START EXTRACTED INFORMATION

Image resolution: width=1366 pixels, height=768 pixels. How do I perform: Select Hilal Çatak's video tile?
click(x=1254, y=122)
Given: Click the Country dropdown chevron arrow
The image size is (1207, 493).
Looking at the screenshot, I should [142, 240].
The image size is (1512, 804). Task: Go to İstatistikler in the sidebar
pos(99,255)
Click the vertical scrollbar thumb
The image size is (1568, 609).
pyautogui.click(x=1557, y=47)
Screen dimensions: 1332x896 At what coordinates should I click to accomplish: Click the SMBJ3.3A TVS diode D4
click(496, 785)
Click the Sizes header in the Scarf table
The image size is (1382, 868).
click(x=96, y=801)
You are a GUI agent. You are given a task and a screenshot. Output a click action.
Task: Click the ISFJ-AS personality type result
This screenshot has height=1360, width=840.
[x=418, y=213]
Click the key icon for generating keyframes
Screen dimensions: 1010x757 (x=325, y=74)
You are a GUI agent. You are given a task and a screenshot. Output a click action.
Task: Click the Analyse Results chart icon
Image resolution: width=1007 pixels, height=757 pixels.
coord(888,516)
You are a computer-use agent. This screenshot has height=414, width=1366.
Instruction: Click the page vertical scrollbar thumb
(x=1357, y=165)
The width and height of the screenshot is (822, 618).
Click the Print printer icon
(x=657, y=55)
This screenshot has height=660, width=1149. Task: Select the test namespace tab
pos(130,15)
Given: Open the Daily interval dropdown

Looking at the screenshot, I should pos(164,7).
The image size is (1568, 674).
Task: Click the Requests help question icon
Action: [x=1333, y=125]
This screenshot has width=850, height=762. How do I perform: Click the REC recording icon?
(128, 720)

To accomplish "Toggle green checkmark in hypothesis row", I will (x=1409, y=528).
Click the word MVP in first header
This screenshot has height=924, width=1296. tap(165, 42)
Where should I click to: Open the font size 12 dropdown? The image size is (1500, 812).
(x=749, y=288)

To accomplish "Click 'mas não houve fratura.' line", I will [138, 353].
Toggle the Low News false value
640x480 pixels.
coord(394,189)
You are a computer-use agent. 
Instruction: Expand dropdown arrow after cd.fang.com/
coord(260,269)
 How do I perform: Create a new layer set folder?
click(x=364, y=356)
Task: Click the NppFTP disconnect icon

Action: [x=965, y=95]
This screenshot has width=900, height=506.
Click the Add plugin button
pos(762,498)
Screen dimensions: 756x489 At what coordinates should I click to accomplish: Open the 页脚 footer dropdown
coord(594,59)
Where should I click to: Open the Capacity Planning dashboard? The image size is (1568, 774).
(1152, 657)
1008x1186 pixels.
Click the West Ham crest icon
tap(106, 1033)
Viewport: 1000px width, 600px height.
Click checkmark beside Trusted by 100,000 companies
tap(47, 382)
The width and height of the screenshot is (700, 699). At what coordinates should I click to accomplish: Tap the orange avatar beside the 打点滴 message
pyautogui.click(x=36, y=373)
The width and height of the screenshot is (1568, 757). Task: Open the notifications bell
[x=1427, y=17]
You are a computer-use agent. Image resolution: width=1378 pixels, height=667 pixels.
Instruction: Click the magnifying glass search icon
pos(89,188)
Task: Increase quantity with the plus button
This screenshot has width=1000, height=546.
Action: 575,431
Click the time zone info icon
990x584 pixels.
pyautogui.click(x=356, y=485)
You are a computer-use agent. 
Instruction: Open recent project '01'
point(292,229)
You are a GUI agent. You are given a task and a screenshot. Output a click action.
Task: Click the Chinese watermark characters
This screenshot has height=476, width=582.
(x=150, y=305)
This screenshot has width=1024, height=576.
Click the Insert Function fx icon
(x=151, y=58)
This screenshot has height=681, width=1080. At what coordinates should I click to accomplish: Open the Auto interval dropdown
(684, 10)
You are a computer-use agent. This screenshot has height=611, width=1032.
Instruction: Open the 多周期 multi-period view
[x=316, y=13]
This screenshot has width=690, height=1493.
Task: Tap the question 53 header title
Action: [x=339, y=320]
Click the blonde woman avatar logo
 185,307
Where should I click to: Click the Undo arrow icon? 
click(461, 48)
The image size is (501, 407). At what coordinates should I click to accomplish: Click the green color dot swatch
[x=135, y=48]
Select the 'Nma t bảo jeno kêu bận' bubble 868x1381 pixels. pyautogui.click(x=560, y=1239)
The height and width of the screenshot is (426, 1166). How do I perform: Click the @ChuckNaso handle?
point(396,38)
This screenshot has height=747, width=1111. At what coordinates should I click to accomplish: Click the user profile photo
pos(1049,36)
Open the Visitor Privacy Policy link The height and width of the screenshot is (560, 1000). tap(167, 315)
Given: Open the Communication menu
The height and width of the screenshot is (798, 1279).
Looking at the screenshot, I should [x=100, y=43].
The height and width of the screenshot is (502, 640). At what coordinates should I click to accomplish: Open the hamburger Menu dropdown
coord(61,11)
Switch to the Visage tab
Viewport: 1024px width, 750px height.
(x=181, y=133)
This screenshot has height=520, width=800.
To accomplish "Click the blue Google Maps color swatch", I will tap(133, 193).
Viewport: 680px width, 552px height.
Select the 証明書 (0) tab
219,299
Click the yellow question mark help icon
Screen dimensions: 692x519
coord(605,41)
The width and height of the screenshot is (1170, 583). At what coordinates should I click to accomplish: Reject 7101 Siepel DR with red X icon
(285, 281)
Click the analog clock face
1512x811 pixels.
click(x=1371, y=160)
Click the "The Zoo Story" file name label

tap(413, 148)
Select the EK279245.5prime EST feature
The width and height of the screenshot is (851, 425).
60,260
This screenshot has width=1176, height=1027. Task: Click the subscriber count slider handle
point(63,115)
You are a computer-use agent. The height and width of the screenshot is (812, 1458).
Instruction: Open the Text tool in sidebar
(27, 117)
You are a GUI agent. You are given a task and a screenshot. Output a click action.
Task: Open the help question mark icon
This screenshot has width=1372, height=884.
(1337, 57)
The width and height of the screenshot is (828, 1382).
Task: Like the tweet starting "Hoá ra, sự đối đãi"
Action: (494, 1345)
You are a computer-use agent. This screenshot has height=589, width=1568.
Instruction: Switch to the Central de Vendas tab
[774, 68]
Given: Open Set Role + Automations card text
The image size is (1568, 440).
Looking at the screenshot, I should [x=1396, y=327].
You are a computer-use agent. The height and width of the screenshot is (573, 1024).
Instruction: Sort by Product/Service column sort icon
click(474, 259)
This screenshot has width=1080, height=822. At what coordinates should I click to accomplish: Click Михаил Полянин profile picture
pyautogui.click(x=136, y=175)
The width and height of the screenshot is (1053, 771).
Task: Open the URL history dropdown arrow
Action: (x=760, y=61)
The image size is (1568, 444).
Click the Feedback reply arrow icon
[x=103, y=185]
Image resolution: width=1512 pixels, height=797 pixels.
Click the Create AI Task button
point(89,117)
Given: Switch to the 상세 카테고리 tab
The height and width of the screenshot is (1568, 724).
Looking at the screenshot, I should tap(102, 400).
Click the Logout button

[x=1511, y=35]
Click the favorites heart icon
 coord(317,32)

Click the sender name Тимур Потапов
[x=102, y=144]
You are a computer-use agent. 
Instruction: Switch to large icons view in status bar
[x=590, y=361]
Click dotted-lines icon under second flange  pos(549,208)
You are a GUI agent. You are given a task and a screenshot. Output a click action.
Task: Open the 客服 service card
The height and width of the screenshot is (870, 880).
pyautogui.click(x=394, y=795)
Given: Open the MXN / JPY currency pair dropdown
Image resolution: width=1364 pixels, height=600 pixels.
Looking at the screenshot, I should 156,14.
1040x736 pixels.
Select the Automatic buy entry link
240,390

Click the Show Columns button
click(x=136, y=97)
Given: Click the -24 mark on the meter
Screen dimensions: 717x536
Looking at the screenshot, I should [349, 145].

END EXTRACTED INFORMATION

TASK PROMPT ::
Give every line above again, word for word.

SOLUTION TO THE PROBLEM ::
Image resolution: width=1366 pixels, height=768 pixels. How do I perform: Select Hilal Çatak's video tile?
click(x=1254, y=122)
Given: Click the Country dropdown chevron arrow
The image size is (1207, 493).
Looking at the screenshot, I should [142, 240].
The image size is (1512, 804). Task: Go to İstatistikler in the sidebar
pos(99,255)
Click the vertical scrollbar thumb
The image size is (1568, 609).
pyautogui.click(x=1557, y=47)
Screen dimensions: 1332x896 At what coordinates should I click to accomplish: Click the SMBJ3.3A TVS diode D4
click(496, 785)
Click the Sizes header in the Scarf table
The image size is (1382, 868).
click(x=96, y=801)
You are a GUI agent. You are given a task and a screenshot. Output a click action.
Task: Click the ISFJ-AS personality type result
This screenshot has height=1360, width=840.
[x=418, y=213]
Click the key icon for generating keyframes
Screen dimensions: 1010x757 (x=325, y=74)
You are a GUI agent. You are given a task and a screenshot. Output a click action.
Task: Click the Analyse Results chart icon
Image resolution: width=1007 pixels, height=757 pixels.
coord(888,516)
You are a computer-use agent. This screenshot has height=414, width=1366.
Instruction: Click the page vertical scrollbar thumb
(x=1357, y=165)
The width and height of the screenshot is (822, 618).
Click the Print printer icon
(x=657, y=55)
This screenshot has height=660, width=1149. Task: Select the test namespace tab
pos(130,15)
Given: Open the Daily interval dropdown

Looking at the screenshot, I should pos(164,7).
The image size is (1568, 674).
Task: Click the Requests help question icon
Action: [x=1333, y=125]
This screenshot has width=850, height=762. How do I perform: Click the REC recording icon?
(128, 720)

To accomplish "Toggle green checkmark in hypothesis row", I will (x=1409, y=528).
Click the word MVP in first header
This screenshot has height=924, width=1296. tap(165, 42)
Where should I click to: Open the font size 12 dropdown? The image size is (1500, 812).
(x=749, y=288)

To accomplish "Click 'mas não houve fratura.' line", I will [138, 353].
Toggle the Low News false value
640x480 pixels.
coord(394,189)
You are a computer-use agent. 
Instruction: Expand dropdown arrow after cd.fang.com/
coord(260,269)
 How do I perform: Create a new layer set folder?
click(x=364, y=356)
Task: Click the NppFTP disconnect icon

Action: [x=965, y=95]
This screenshot has width=900, height=506.
Click the Add plugin button
pos(762,498)
Screen dimensions: 756x489 At what coordinates should I click to accomplish: Open the 页脚 footer dropdown
coord(594,59)
Where should I click to: Open the Capacity Planning dashboard? The image size is (1568, 774).
(1152, 657)
1008x1186 pixels.
Click the West Ham crest icon
tap(106, 1033)
Viewport: 1000px width, 600px height.
Click checkmark beside Trusted by 100,000 companies
tap(47, 382)
The width and height of the screenshot is (700, 699). At what coordinates should I click to accomplish: Tap the orange avatar beside the 打点滴 message
pyautogui.click(x=36, y=373)
The width and height of the screenshot is (1568, 757). Task: Open the notifications bell
[x=1427, y=17]
You are a computer-use agent. Image resolution: width=1378 pixels, height=667 pixels.
Instruction: Click the magnifying glass search icon
pos(89,188)
Task: Increase quantity with the plus button
This screenshot has width=1000, height=546.
Action: 575,431
Click the time zone info icon
990x584 pixels.
pyautogui.click(x=356, y=485)
You are a computer-use agent. 
Instruction: Open recent project '01'
point(292,229)
You are a GUI agent. You are given a task and a screenshot. Output a click action.
Task: Click the Chinese watermark characters
This screenshot has height=476, width=582.
(x=150, y=305)
This screenshot has width=1024, height=576.
Click the Insert Function fx icon
(x=151, y=58)
This screenshot has height=681, width=1080. At what coordinates should I click to accomplish: Open the Auto interval dropdown
(684, 10)
You are a computer-use agent. This screenshot has height=611, width=1032.
Instruction: Open the 多周期 multi-period view
[x=316, y=13]
This screenshot has width=690, height=1493.
Task: Tap the question 53 header title
Action: [x=339, y=320]
Click the blonde woman avatar logo
 185,307
Where should I click to: Click the Undo arrow icon? 
click(461, 48)
The image size is (501, 407). At what coordinates should I click to accomplish: Click the green color dot swatch
[x=135, y=48]
Select the 'Nma t bảo jeno kêu bận' bubble 868x1381 pixels. pyautogui.click(x=560, y=1239)
The height and width of the screenshot is (426, 1166). How do I perform: Click the @ChuckNaso handle?
point(396,38)
This screenshot has height=747, width=1111. At what coordinates should I click to accomplish: Click the user profile photo
pos(1049,36)
Open the Visitor Privacy Policy link The height and width of the screenshot is (560, 1000). tap(167, 315)
Given: Open the Communication menu
The height and width of the screenshot is (798, 1279).
Looking at the screenshot, I should [x=100, y=43].
The height and width of the screenshot is (502, 640). At what coordinates should I click to accomplish: Open the hamburger Menu dropdown
coord(61,11)
Switch to the Visage tab
Viewport: 1024px width, 750px height.
(x=181, y=133)
This screenshot has height=520, width=800.
To accomplish "Click the blue Google Maps color swatch", I will tap(133, 193).
Viewport: 680px width, 552px height.
Select the 証明書 (0) tab
219,299
Click the yellow question mark help icon
Screen dimensions: 692x519
coord(605,41)
The width and height of the screenshot is (1170, 583). At what coordinates should I click to accomplish: Reject 7101 Siepel DR with red X icon
(285, 281)
Click the analog clock face
1512x811 pixels.
click(x=1371, y=160)
Click the "The Zoo Story" file name label

tap(413, 148)
Select the EK279245.5prime EST feature
The width and height of the screenshot is (851, 425).
60,260
This screenshot has width=1176, height=1027. Task: Click the subscriber count slider handle
point(63,115)
You are a computer-use agent. The height and width of the screenshot is (812, 1458).
Instruction: Open the Text tool in sidebar
(27, 117)
You are a GUI agent. You are given a task and a screenshot. Output a click action.
Task: Open the help question mark icon
This screenshot has width=1372, height=884.
(1337, 57)
The width and height of the screenshot is (828, 1382).
Task: Like the tweet starting "Hoá ra, sự đối đãi"
Action: (494, 1345)
You are a computer-use agent. This screenshot has height=589, width=1568.
Instruction: Switch to the Central de Vendas tab
[774, 68]
Given: Open Set Role + Automations card text
The image size is (1568, 440).
Looking at the screenshot, I should [x=1396, y=327].
You are a computer-use agent. The height and width of the screenshot is (573, 1024).
Instruction: Sort by Product/Service column sort icon
click(474, 259)
This screenshot has width=1080, height=822. At what coordinates should I click to accomplish: Click Михаил Полянин profile picture
pyautogui.click(x=136, y=175)
The width and height of the screenshot is (1053, 771).
Task: Open the URL history dropdown arrow
Action: (x=760, y=61)
The image size is (1568, 444).
Click the Feedback reply arrow icon
[x=103, y=185]
Image resolution: width=1512 pixels, height=797 pixels.
Click the Create AI Task button
point(89,117)
Given: Switch to the 상세 카테고리 tab
The height and width of the screenshot is (1568, 724).
Looking at the screenshot, I should tap(102, 400).
Click the Logout button

[x=1511, y=35]
Click the favorites heart icon
 coord(317,32)

Click the sender name Тимур Потапов
[x=102, y=144]
You are a computer-use agent. 
Instruction: Switch to large icons view in status bar
[x=590, y=361]
Click dotted-lines icon under second flange  pos(549,208)
You are a GUI agent. You are given a task and a screenshot. Output a click action.
Task: Open the 客服 service card
The height and width of the screenshot is (870, 880).
pyautogui.click(x=394, y=795)
Given: Open the MXN / JPY currency pair dropdown
Image resolution: width=1364 pixels, height=600 pixels.
Looking at the screenshot, I should 156,14.
1040x736 pixels.
Select the Automatic buy entry link
240,390

Click the Show Columns button
click(x=136, y=97)
Given: Click the -24 mark on the meter
Screen dimensions: 717x536
Looking at the screenshot, I should [349, 145].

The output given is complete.